### Directions
1. Reproduce the letter to F word for word, from "It made me smile" to "words escaped me.".
2. Go on with the letter to F, starting right after its final sentence.

### Source extract
I saw her today in Sultan Centre at 8AM. She was arguing on the phone to you, upon finding out that it was me behind her at the cashier she shot me an evil glare and politely ended the argument from her end.

You were always easy-going F, what happened? 
It made me smile knowing you arent happy, I would never wish unhappiness to anyone but I really dont wish you well… Really.

I actually feel kind of stupid doing this…

F, if I could tell you everything I ever wanted to say it would take me a lifetime. I’ve always had a thing for you, every single time we were out together I was an emotional wreck on the inside, every time I told you I couldn’t wait for ‘that’ guy to come into my life I was implying you were ‘that’ guy, every time I saw a shooting star I wished for you to be mine.

 

Someone once told me that it’s harder to let go of something you never really had, but I always had you, as a friend, a confidant, a savior, a brother but never in the sense that I wanted, which was a lover. I tried and tried to tell you how I feel but whenever I saw you the words escaped me.

I always wonder if I will ever get the chance to tell you how I feel and if that day does come F, I know we could make it work. You constantly told me to be patient and. I waited F and I was patient but I never expected this.

I miss you, when our songs play on the radio, when I drive down that road that you like, when I eat pizza and dip it in HP sauce, when I see a car like yours, when I flick through our photographs on my computer, I miss going to the beach, tanning on the hood of the car, our crazy antics we got up to everyday. It was just me and you F, it was perfect until she came along and destroyed what we had.

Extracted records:

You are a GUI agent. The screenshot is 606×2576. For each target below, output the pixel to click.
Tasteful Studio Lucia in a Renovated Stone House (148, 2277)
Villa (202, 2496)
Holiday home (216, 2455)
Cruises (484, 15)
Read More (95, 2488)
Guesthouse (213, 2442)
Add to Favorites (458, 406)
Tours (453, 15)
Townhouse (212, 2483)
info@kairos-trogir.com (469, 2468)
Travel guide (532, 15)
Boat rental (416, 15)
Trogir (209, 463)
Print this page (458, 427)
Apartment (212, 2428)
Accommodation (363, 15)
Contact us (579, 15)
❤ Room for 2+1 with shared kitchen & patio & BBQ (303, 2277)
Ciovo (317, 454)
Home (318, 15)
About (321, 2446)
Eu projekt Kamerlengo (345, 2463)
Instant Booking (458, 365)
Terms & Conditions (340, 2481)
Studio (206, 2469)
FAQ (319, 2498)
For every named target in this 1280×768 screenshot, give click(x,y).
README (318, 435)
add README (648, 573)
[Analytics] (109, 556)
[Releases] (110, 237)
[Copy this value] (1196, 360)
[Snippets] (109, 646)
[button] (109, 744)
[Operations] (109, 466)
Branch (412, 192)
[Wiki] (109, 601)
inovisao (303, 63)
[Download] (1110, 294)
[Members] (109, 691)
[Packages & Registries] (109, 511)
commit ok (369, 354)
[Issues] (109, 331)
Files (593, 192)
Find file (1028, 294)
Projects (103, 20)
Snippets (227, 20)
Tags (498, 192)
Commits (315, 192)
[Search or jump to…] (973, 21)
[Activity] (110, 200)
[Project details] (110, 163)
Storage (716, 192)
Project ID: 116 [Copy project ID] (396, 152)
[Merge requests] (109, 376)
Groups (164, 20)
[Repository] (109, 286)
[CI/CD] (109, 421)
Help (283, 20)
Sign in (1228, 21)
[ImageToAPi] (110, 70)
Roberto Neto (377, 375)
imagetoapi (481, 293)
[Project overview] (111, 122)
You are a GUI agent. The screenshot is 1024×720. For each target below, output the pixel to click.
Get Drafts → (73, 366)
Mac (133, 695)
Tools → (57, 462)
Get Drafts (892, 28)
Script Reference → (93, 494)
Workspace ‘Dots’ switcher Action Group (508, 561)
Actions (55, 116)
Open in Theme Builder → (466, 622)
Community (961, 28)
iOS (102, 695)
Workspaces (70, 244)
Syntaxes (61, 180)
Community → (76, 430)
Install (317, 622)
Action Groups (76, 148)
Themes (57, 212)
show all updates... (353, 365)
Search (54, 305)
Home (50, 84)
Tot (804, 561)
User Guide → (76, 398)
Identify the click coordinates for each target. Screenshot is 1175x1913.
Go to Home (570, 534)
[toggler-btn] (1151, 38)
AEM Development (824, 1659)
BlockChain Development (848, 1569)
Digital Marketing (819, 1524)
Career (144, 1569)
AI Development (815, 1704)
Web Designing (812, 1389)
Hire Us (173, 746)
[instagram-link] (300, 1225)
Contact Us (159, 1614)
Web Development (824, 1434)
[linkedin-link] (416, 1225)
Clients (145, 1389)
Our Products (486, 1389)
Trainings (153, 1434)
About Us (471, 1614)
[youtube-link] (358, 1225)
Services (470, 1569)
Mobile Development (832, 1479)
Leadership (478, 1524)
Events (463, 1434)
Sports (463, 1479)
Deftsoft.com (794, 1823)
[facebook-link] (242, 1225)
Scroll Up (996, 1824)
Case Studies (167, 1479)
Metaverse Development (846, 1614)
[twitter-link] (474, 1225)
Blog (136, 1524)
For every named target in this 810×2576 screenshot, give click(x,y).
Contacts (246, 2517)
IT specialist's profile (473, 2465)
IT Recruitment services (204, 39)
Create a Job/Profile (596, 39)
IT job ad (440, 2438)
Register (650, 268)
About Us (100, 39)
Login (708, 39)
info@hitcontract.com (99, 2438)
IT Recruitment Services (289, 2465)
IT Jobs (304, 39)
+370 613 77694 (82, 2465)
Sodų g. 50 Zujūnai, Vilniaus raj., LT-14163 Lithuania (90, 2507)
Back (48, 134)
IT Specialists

### Exercise answers
1.
It made me smile knowing you arent happy, I would never wish unhappiness to anyone but I really dont wish you well… Really.

I actually feel kind of stupid doing this…

F, if I could tell you everything I ever wanted to say it would take me a lifetime. I’ve always had a thing for you, every single time we were out together I was an emotional wreck on the inside, every time I told you I couldn’t wait for ‘that’ guy to come into my life I was implying you were ‘that’ guy, every time I saw a shooting star I wished for you to be mine.

 

Someone once told me that it’s harder to let go of something you never really had, but I always had you, as a friend, a confidant, a savior, a brother but never in the sense that I wanted, which was a lover. I tried and tried to tell you how I feel but whenever I saw you the words escaped me.

2.
I miss you more than words can do me justice, I regret telling you that what we had was over because the truth is that inside me it lives on and on and on. I couldn’t bare to see you with her, it hurt me to a point that I can’t even describe.

Its the simple things F, like when my car breaks down, my instant reflex would be to call you, but I can’t do that anymore ‘cos you’re not in my life, everyday I’m learning but missing you hurts me deep down in the heart I thought I never had. You told me that everything heals in time, but your memory is a wound that the sutures just can’t seem to fix.

This is my fate, my destiny… It’s the circle of life, the two of you belong together and I will have to one day be content with that, until that day comes God only knows the hardships I’m going to face. I’ll have to suck it up, snap out of this world and come back to reality, the reality in which you belong to someone else.